# 40gal stretch hex



## jello212 (Mar 1, 2010)

just wanted to share my newest tank. wife got it for me for christmas because the corner where the 210 was looked empty roflmao. its an Oceanic 45gal stretch hex. has a cherry stand with smoked glass door. decided to plant it. has play sand as substrate, 2 pieces of petrified wood and a big piece of driftwood. the driftwood has some anubias attached to it and one of the petrified woods has java fern around it. few other plants are an onion plant, small amazon sword, mermaids weed, one bunch of micro sword, and 2 other plants but cant remember what they are...lol. as far as fish, there are 2 neon butterfly molly, 1 creamsicle molly, 5 tiger barb, 5 emperor tetra, 2 dwarf honey gourami, 2 red claw crabs, 1 dragon scale plakat, and 1 neon tetra(lone survivor of a 5/$5). the lighting is all wrong but its what i had at the moment, plan to change to led soon, but the plants seem to like it so far, getting pretty good growth already(2 weeks). tank is kinda cloudy cause i stirred the sand up a bit when i added the driftwood yesterday. heres some pics.

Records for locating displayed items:
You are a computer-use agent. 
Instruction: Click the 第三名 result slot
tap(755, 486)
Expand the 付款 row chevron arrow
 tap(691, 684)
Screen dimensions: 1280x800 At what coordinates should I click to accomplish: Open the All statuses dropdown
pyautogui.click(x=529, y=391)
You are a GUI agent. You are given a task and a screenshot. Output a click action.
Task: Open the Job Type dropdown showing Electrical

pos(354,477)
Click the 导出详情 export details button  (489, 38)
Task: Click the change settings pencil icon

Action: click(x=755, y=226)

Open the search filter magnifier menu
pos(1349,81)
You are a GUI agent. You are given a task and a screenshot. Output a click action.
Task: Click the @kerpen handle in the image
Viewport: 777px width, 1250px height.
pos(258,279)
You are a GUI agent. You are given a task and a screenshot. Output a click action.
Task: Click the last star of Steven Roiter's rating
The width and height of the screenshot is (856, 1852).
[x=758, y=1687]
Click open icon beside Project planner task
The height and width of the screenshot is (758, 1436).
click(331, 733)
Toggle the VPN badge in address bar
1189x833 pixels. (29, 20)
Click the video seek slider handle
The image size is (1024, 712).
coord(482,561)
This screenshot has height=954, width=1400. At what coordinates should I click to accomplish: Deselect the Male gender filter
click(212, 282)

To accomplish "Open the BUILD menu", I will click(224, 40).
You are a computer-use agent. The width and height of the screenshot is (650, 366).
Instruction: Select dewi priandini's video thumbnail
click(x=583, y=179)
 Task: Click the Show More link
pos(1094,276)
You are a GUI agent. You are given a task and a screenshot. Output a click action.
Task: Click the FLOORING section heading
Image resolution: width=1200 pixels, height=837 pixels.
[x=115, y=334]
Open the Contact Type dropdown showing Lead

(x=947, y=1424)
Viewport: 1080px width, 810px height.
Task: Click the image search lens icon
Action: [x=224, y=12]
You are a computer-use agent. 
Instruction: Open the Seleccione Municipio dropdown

* Problems to work on:
(1) In the forum post about the stretch hex tank, what was used as the substrate?
(2) Reproduce the records verbatim, beginning with their first line and continuing through the line that contains "pos(1349,81)".

* Solution list:
(1) Play sand.

(2)
You are a computer-use agent. 
Instruction: Click the 第三名 result slot
tap(755, 486)
Expand the 付款 row chevron arrow
 tap(691, 684)
Screen dimensions: 1280x800 At what coordinates should I click to accomplish: Open the All statuses dropdown
pyautogui.click(x=529, y=391)
You are a GUI agent. You are given a task and a screenshot. Output a click action.
Task: Open the Job Type dropdown showing Electrical

pos(354,477)
Click the 导出详情 export details button  (489, 38)
Task: Click the change settings pencil icon

Action: click(x=755, y=226)

Open the search filter magnifier menu
pos(1349,81)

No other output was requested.